▶ [TEXT PASSAGE]:
——

11) Do not let beggers hassle you, and do not encourage them by giving them money. You can start by ignoring them completely and if they get too persistent give them a stern look. If you really want to give something, a one-rupee coin is sufficient. Beware that if you give money to one begger, in few moments you’ll be surrounded by ten others.

12) Dress codes for religious places can include covering your head, being barefoot etc. Ask, so that you don’t unwillingly give offence. Do not forget to remove your footwear when visiting a place of worship or mausoleum.

13) Some temples do not permit any leather articles at all on their premises.

14) Certain areas of temples are not open to Non-Hindus.

15) Try Indian Beer – it is quite drinkable.

16) Beef is not served in India. Pork is also not easily available.

17) Eat non-vegetarian food only in good restaurants. The meat in cheaper and smaller places is generally of dubious quality.

——

▶ [DATA]:
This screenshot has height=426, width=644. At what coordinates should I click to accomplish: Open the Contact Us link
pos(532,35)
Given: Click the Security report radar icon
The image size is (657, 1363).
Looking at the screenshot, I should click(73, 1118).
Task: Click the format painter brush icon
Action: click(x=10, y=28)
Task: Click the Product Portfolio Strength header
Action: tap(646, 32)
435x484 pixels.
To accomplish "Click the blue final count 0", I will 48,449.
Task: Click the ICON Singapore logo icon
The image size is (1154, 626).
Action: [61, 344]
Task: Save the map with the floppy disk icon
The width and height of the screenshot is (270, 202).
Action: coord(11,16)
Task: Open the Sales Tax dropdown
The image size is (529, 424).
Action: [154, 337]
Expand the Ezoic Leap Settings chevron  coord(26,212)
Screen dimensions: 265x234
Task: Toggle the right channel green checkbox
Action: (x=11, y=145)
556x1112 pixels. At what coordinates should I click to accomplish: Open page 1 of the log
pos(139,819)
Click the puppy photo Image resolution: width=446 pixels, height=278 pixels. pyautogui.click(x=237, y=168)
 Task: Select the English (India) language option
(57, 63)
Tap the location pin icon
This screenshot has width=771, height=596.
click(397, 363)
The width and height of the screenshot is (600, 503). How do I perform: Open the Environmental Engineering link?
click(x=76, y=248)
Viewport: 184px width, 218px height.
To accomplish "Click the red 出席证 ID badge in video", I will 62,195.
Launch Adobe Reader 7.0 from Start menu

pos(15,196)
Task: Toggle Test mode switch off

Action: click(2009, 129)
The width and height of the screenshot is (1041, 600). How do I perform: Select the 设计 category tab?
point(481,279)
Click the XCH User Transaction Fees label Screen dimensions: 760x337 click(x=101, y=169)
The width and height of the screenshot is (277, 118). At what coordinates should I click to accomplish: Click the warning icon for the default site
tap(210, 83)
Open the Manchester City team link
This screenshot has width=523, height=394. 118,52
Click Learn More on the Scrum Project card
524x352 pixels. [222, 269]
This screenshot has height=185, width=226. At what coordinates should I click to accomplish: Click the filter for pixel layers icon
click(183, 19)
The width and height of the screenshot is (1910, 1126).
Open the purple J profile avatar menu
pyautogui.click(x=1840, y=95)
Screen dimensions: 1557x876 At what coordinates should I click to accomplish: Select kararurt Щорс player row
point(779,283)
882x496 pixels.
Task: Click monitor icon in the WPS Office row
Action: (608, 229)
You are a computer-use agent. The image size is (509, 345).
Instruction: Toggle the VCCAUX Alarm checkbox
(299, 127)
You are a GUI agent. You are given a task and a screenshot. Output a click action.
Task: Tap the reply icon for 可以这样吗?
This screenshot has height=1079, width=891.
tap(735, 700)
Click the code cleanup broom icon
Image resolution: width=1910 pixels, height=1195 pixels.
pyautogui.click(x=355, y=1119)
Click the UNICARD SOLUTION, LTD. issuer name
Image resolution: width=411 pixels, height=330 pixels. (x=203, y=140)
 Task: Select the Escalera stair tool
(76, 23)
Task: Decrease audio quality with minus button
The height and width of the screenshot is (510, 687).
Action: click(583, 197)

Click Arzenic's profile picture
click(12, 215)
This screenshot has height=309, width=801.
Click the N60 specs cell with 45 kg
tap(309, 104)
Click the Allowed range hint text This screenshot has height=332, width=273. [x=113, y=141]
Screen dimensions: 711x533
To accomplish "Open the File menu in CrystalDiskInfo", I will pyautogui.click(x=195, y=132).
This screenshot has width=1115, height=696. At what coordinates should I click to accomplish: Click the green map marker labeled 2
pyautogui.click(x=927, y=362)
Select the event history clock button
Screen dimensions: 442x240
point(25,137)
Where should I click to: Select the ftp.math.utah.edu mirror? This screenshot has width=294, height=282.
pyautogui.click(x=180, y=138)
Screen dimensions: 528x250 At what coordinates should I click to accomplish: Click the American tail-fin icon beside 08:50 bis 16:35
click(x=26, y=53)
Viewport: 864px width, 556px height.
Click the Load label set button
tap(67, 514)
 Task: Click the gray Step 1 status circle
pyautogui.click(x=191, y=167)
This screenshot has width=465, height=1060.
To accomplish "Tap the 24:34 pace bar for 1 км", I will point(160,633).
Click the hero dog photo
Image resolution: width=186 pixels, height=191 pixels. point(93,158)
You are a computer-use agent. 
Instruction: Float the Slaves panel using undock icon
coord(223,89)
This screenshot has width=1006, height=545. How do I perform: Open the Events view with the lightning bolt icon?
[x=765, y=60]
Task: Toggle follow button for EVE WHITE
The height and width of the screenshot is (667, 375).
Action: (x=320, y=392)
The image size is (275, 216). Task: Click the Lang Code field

——

▶ [REQUIRED ACTIONS]:
1. Count the lines of the rows above that contain the string "pyautogui", and give only that number.
2. Continue the India travel tips from the point where the text ends.

▶ [RESULTS FOR EACH TASK]:
1. 7

2.
18) Vegetarian food is easily available, cheap, and of excellent quality.

19) Keep extra photocopies of the relevant pages of your passport. This will be required for Indian permits.

20) When asking for directions, ask shopkeepers, not pedestrians. Cross-check with at least two people.

21) Taxi and auto-rickshaw fares keep changing, and therefore do not always conform to readings on meters. Insist on seeing the latest rate card (available with the driver) and pay accordingly.

22) Insist on the taxi/auto meter being flagged down in your presence.

23) In hotels and restaurants, tips are not normally included in the bill.

24) Some hotels include service charges on their bills. In such cases tipping is not necessary.

25) The standard tip is 10%.

26) In hotels, porters and room service attendants are normally tipped at the end of the stay, though an early tip is likely to get you better service.

27) Tipping of taxi drivers is not customary.

28) Everything in India takes time – longer than in most places. So always give yourself extra time for whatever you may have to do – even it is just a visit to the Post Office or changing money.

29) Indians joke about the concept of “Indian Stretchable Time” (IST). Certainly, if you’re a super-punctual sort, India can be frustrating. Make allowances for this.

30) Beware of touts at airports/railway stations/tourist places and use your common-sense.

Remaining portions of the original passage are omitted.